The next night, because we can just never ever let things rest, we decided to try to channel the spirit of Reformation John. We tried a free writing exercise, where you take a notebook and pen and try to channel a spirit to communicate through you. We lay on her floor for a long time, a single candle burning between us. I began writing consciously, then as I laid there my mind drifted and I began to free write. The next thing I remember, Liz was shaking my shoulders. I thought I had fallen asleep until I saw her face; she was completely white. I looked down at the paper and saw pages covered in sentences scrawled in a strange handwriting completely unlike my own. She told me that I had begun breathing rapidly, frantically writing and turning pages. Some of what was written was indecipherable. The last 2 pages, however, were filled with the same chilling sentence over and over: “There’s a preacher man outside who wants to say hello.”

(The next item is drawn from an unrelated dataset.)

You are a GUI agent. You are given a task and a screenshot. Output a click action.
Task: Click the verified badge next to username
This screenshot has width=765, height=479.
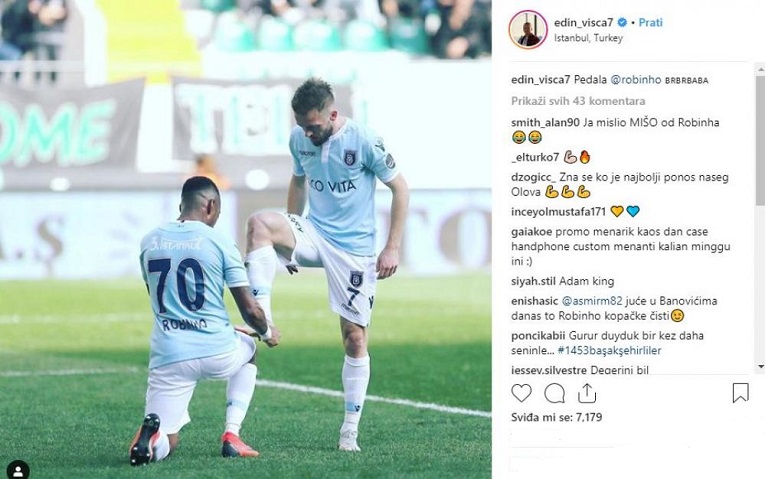click(x=622, y=22)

All I can say now is that all of this could easily be attributed to my love of being scared. I love horror movies, but I equally love the lingering fear that follows me for days after a good one. I believe there are things that are completely unable to be explained, just as I believe that there was indeed some sort of spirit, energy, ghost, something that made your doorknobs shake.

So why is it that some people have these experiences and others don’t? I think a lot of it goes back to the fact that if you don’t want to see something, you won’t. I do believe that ghosts exist (because why not?), and if you were a ghost and wanted to tell someone something, wouldn’t you keep trying until you found someone willing to listen?

Lucys House said...
This comment has been removed by the author.
Ms. Feldman said...

Hillary: I concur with all your thoughts above, and thank you so much for sharing that fascinating tale. I especially love the free writing thing. I've never heard of it, but if I get the guts, I may try it over Labor Day weekend when I'm back at the haunted homestead...

Lucys House said...

Let me know how it goes if you do end up doing it. I suggest full deployment of the buddy system, just to be on the safe side.

dave kutz said...

love both your stories. i have never had a ghost experience (unless i've severely repressed it and have just forgot) though i do very much love the supernatural and would relish such an encounter. it would scare the shit out of me, i'm fairly certain.